SELECTED PASSAGE »

International Law and Military Might
Carol Masters, Becketwood Member
We’re hearing the phrase “international law” in reference to decisions to take punishing military action against the Syrian government. That killing is legal seems paradoxical, but the international laws being referenced today are sometimes called the Rules of War. In 1907, nations met in The Hague, Netherlands to adopt rules of warfare called The Hague Conventions, and agreed to prohibit the use of certain weapons, especially those employing poison and weapons that cause unnecessary suffering.
After two devastating world wars, nations met in Geneva, Switzerland to try to mitigate the cruelty of how those recent wars were fought. The Geneva Conventions again limited what military forces could or couldn’t do during a war. Along with proscriptions against targeting noncombatants and harming prisoners, “indiscriminate” weapons were prohibited. Later Protocols or additions to the Geneva Conventions were embraced, further limiting what weapons could be used. Four standards were set: (1)Weapons may not have an adverse effect off the legal field of battle (the "territorial" test). (2)Weapons can only be used for the duration of an armed conflict. A weapon that is used or continues to act after the war is over violates this criterion ("temporal" test). (3)Weapons may not be unduly inhumane. (4)Weapons may not have an unduly negative effect on the natural environment.

SOURCE INFORMATION »
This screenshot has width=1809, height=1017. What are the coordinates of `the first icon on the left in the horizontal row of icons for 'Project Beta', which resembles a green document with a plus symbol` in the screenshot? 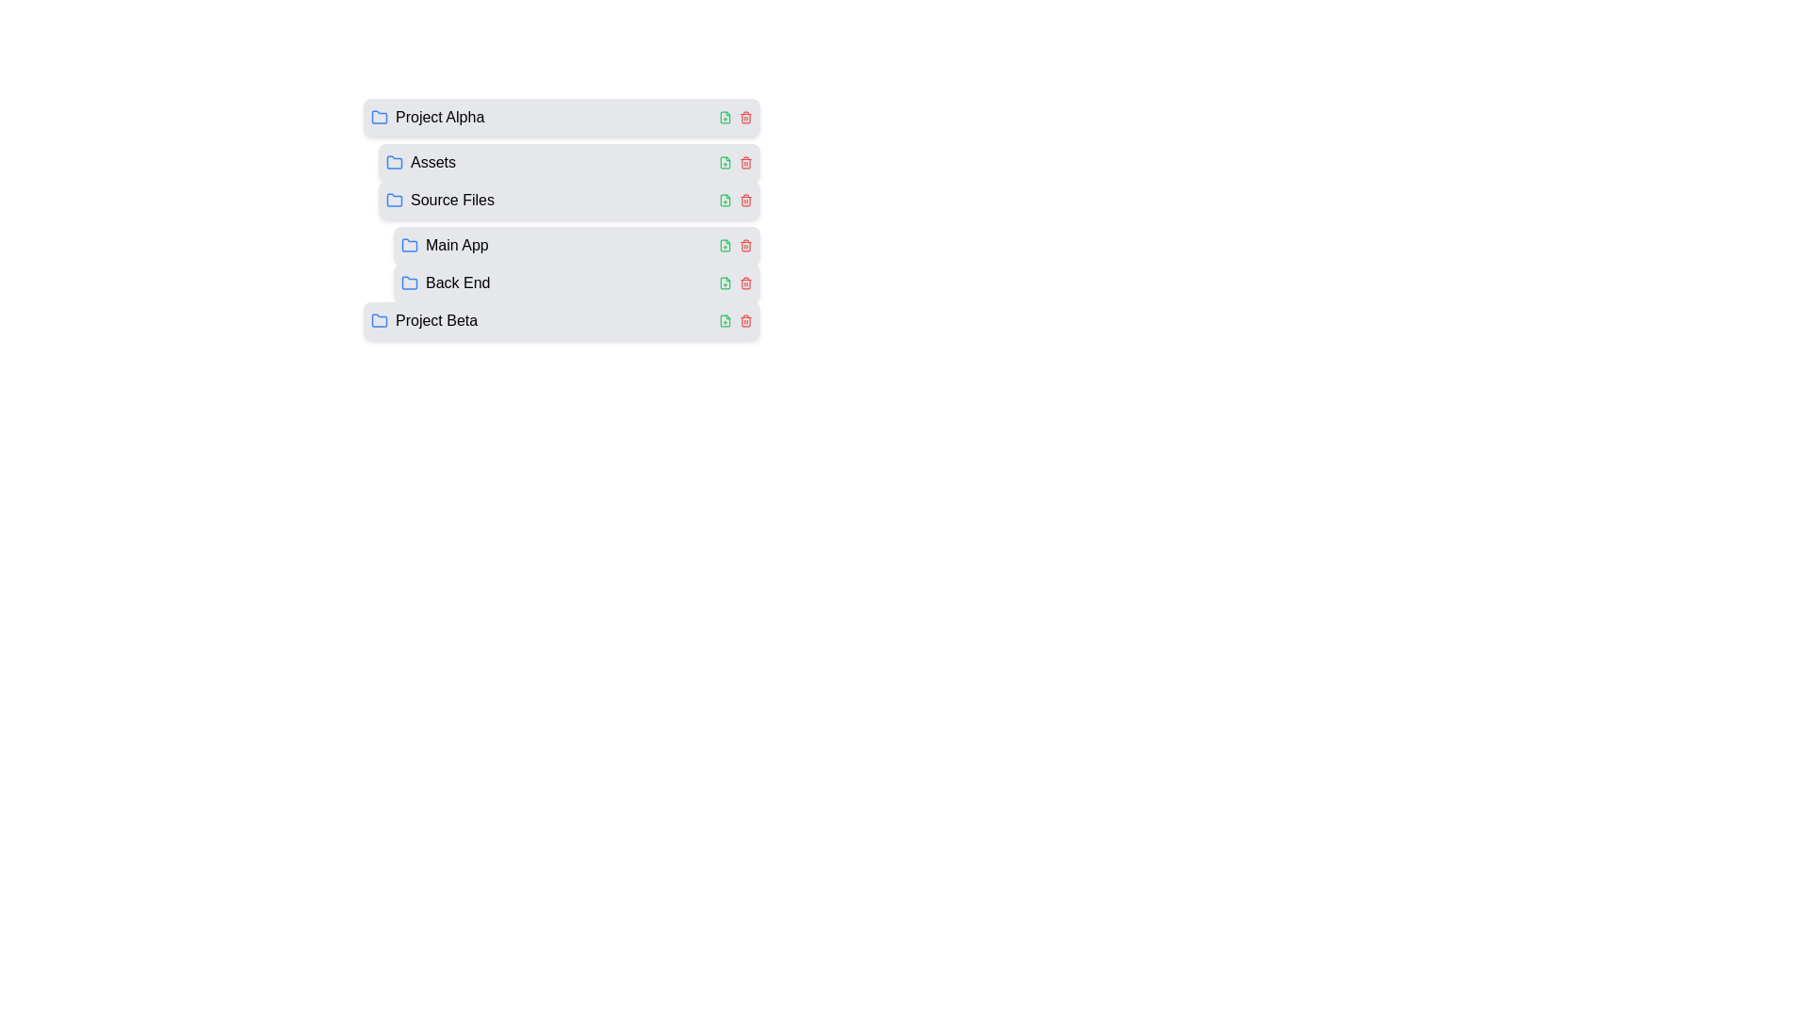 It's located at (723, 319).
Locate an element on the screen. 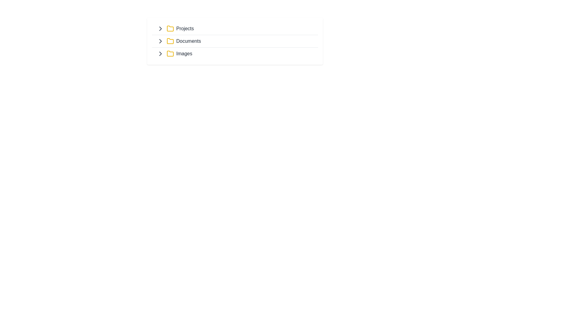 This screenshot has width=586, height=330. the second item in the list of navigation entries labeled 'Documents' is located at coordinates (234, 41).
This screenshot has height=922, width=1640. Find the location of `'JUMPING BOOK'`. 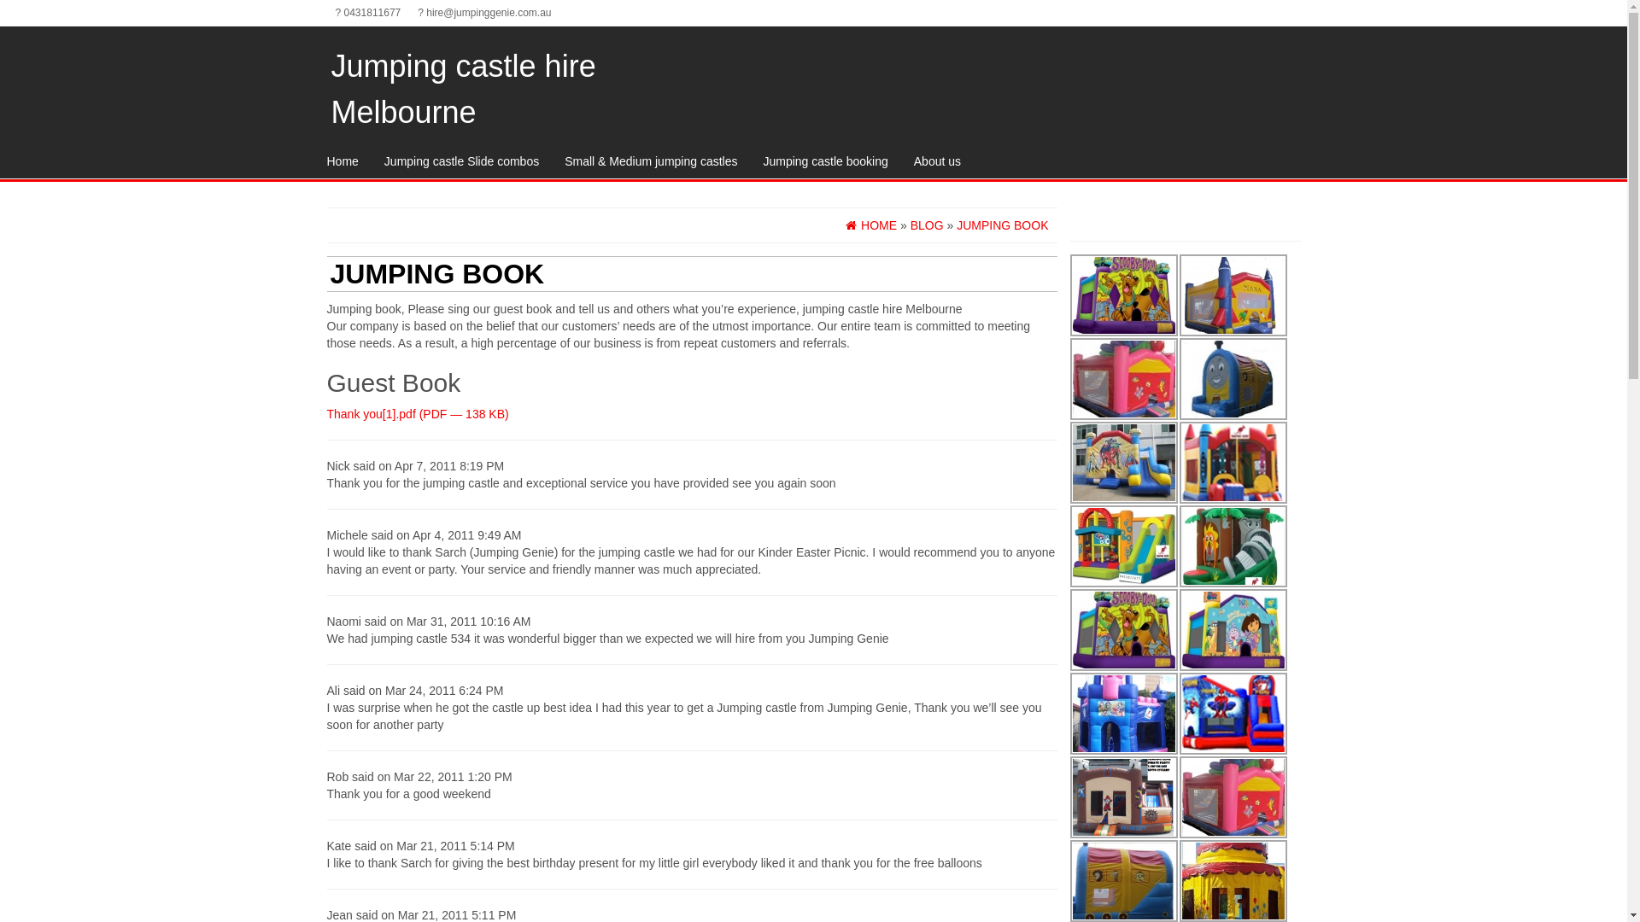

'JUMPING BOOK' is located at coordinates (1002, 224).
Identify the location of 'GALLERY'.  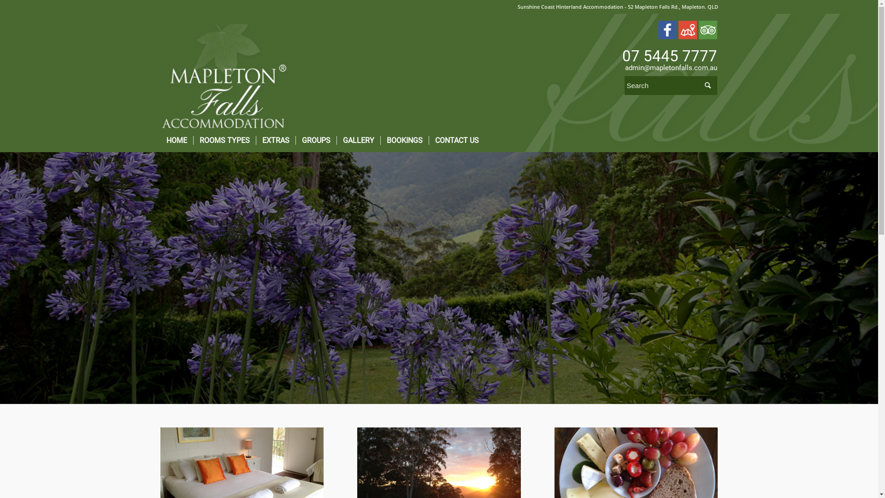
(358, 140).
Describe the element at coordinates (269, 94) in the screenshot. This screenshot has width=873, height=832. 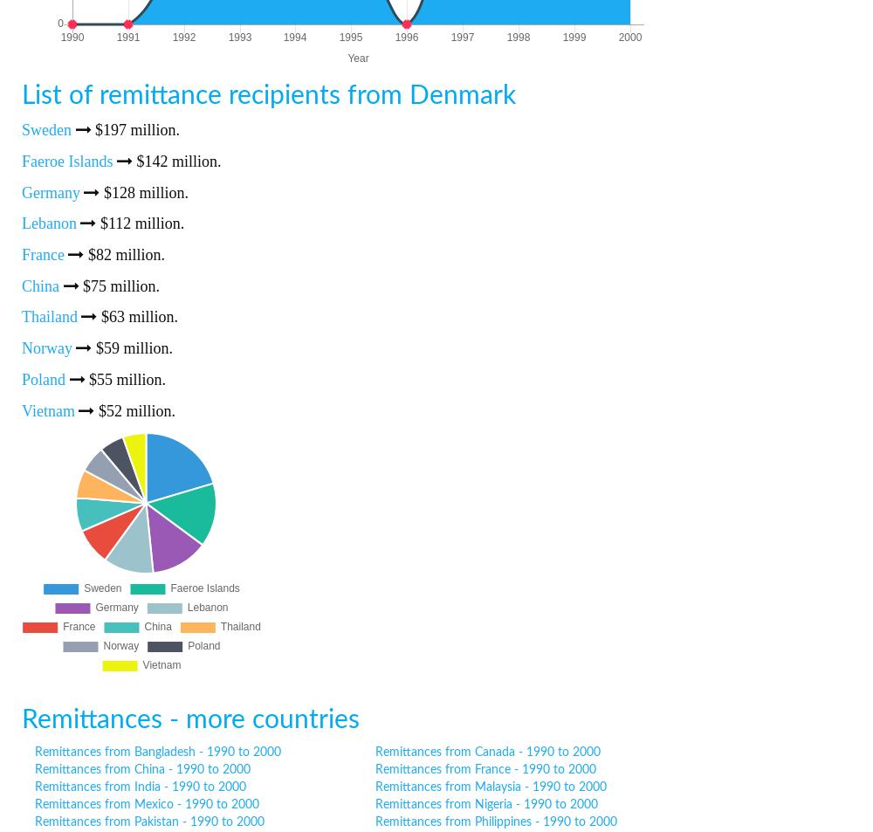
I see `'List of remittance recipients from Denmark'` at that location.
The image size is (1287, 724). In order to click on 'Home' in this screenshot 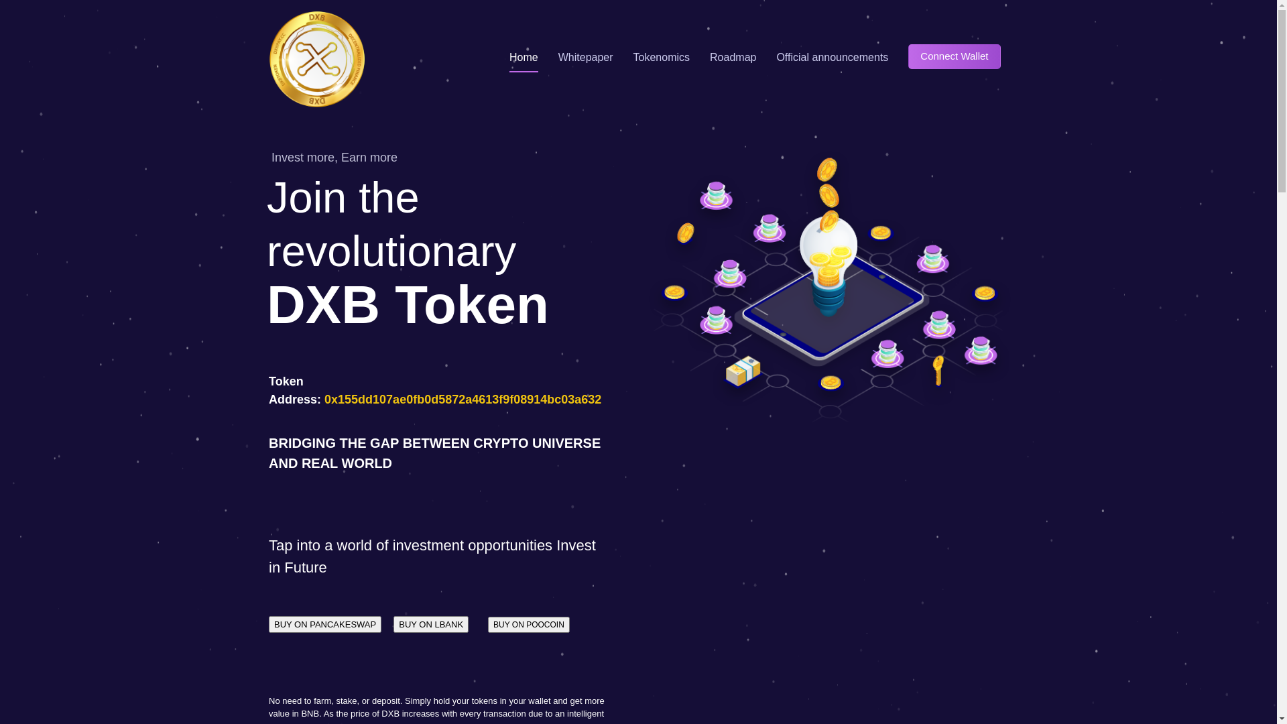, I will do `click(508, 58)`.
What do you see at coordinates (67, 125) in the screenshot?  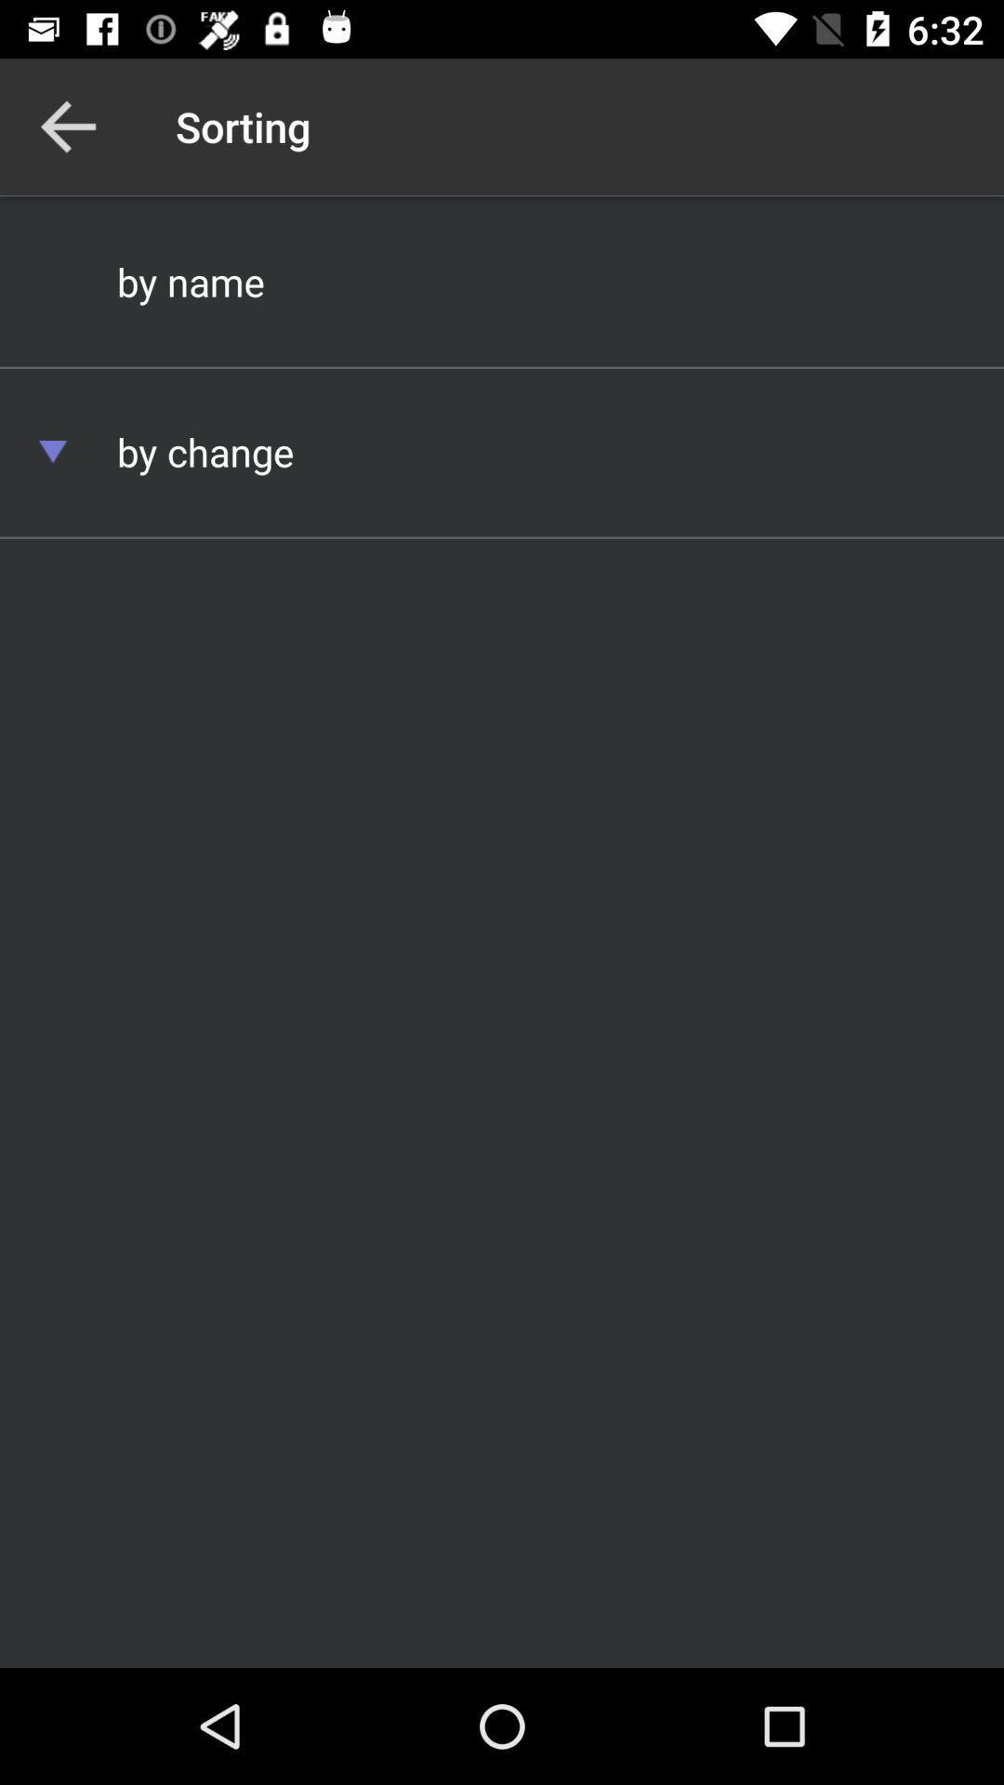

REQUIREMENT »
In the article on international law and military might:
1. In what year did nations meet in The Hague to adopt rules of warfare?
2. In which city did nations meet after two world wars to limit what military forces could do?
3. What name is given to the standard that weapons can only be used for the duration of an armed conflict?
None of the items is needed here.

REPLY »
1. 1907
2. Geneva, Switzerland
3. The "temporal" test